Oui cette expérience m’a influencé. C’était une année stressante dans un environnement frénétique. Je savais que je ne voulais pas continuer de travailler dans une telle situation. En même temps, je me suis dit que je devais faire le programme TAPIF maintenant, quand je suis toujours jeune et sans trop de liens à une école aux États-Unis.

Vous venez d’arriver en France cette semaine. Avez-vous une idée de combien de temps vous voulez vivre à l’étranger ?
J’aimerais vivre à l’étranger pendant quelques années, mais ça dépend sur cette année et si ça se passe bien.

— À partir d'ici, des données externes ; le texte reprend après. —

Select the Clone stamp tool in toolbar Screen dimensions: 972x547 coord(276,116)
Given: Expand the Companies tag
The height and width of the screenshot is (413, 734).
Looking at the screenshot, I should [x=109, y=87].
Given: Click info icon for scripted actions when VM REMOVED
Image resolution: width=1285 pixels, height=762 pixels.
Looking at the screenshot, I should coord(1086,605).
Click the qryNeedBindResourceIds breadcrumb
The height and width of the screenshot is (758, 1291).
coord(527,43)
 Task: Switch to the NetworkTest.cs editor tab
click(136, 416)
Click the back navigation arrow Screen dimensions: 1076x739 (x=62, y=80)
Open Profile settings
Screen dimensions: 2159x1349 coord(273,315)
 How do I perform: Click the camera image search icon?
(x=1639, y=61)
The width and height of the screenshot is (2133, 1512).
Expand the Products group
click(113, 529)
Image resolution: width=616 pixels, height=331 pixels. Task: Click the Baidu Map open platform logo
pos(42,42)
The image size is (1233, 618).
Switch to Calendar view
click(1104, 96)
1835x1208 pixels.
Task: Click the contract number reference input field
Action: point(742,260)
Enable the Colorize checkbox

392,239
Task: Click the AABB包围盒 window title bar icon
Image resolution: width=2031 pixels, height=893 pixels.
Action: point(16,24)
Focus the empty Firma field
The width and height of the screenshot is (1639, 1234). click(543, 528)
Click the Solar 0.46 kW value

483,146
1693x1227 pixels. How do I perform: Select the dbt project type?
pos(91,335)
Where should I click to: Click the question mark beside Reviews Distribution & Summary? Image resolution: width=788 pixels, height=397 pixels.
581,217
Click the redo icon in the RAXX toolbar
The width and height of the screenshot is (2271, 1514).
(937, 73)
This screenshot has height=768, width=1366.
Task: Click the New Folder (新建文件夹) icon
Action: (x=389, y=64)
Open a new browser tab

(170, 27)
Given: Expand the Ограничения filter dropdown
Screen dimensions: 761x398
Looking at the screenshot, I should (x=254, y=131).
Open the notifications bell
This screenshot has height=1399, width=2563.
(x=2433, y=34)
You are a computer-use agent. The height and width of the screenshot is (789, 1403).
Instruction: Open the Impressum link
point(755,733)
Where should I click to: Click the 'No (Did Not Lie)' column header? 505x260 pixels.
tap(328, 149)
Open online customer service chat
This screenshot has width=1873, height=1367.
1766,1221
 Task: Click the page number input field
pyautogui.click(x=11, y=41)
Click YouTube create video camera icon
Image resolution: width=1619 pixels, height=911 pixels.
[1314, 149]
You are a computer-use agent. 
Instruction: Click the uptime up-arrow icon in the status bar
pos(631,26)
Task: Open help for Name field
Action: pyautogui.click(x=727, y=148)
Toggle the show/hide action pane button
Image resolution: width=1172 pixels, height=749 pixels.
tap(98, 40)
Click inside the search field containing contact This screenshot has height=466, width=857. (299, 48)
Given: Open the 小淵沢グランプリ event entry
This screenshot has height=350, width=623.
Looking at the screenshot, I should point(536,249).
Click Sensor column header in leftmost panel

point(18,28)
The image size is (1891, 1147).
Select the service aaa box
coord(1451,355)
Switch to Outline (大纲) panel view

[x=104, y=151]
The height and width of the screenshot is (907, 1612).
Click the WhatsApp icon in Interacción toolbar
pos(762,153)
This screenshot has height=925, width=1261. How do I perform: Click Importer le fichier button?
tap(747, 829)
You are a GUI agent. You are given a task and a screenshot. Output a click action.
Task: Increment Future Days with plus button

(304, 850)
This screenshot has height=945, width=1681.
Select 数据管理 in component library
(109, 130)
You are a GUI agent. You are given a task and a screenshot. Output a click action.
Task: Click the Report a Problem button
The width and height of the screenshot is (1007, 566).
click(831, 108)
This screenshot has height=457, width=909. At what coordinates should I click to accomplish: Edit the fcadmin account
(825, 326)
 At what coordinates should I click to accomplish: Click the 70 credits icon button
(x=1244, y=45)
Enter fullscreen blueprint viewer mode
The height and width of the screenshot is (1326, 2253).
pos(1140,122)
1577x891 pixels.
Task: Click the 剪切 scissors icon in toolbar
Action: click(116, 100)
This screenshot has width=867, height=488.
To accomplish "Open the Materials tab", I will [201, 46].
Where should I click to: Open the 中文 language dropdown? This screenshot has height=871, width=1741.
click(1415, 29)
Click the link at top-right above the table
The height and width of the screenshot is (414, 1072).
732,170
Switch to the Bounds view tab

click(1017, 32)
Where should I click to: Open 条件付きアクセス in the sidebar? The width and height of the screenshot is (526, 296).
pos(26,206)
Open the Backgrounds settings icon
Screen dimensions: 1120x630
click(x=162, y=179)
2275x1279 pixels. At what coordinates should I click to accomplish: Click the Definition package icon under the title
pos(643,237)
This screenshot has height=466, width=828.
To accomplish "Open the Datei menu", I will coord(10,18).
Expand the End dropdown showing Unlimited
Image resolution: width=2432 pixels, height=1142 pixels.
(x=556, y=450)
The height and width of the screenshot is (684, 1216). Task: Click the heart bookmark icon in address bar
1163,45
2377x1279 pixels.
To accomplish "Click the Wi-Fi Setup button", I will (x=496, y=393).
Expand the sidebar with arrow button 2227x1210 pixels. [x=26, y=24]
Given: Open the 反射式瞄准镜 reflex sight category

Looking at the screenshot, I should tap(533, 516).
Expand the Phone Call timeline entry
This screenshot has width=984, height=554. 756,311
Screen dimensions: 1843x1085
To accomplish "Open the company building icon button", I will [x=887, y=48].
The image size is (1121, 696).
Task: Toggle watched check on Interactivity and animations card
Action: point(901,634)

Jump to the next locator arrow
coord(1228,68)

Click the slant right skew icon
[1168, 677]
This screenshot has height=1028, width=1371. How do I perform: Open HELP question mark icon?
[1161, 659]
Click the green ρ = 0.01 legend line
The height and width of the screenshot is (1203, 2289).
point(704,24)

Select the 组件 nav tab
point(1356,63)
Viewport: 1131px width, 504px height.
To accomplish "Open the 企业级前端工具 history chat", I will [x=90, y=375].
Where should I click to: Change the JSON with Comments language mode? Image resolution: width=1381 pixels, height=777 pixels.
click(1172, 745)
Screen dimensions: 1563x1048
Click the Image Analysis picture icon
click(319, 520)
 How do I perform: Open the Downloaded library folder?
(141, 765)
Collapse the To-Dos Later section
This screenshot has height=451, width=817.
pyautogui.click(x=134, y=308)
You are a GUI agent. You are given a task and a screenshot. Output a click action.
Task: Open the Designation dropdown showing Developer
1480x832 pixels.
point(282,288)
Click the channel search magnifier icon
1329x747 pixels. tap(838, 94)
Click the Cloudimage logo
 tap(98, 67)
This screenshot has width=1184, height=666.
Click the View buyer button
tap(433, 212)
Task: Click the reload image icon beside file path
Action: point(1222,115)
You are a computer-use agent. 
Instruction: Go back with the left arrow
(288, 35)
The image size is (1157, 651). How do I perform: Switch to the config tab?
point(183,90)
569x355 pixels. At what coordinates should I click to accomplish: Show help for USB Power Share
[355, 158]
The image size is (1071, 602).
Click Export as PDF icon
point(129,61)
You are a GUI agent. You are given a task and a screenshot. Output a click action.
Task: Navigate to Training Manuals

Vous avez fait un semestre à l’étranger auparavant. Est-ce que l’expérience était positive ?Pensez-vous que cette année sera différente que votre dernière expérience en France ?
Pendant mon semestre dans l’Île de Ré, je vivais avec une famille d’accueil géniale qui m’a accueilli chaleureusement. J’étais avec un group d’étudiants qui étaient en train de vivre les mêmes choses que moi donc je ne me sentais pas du tout seule dans l’expérience. Cette année il y aura beaucoup moins d’accompagnement. Ce n’est pas comme si le logement et les activités sont déjà choisis avant de mon arrivée. Je dois trouver ces choses moi-même pour m’installer.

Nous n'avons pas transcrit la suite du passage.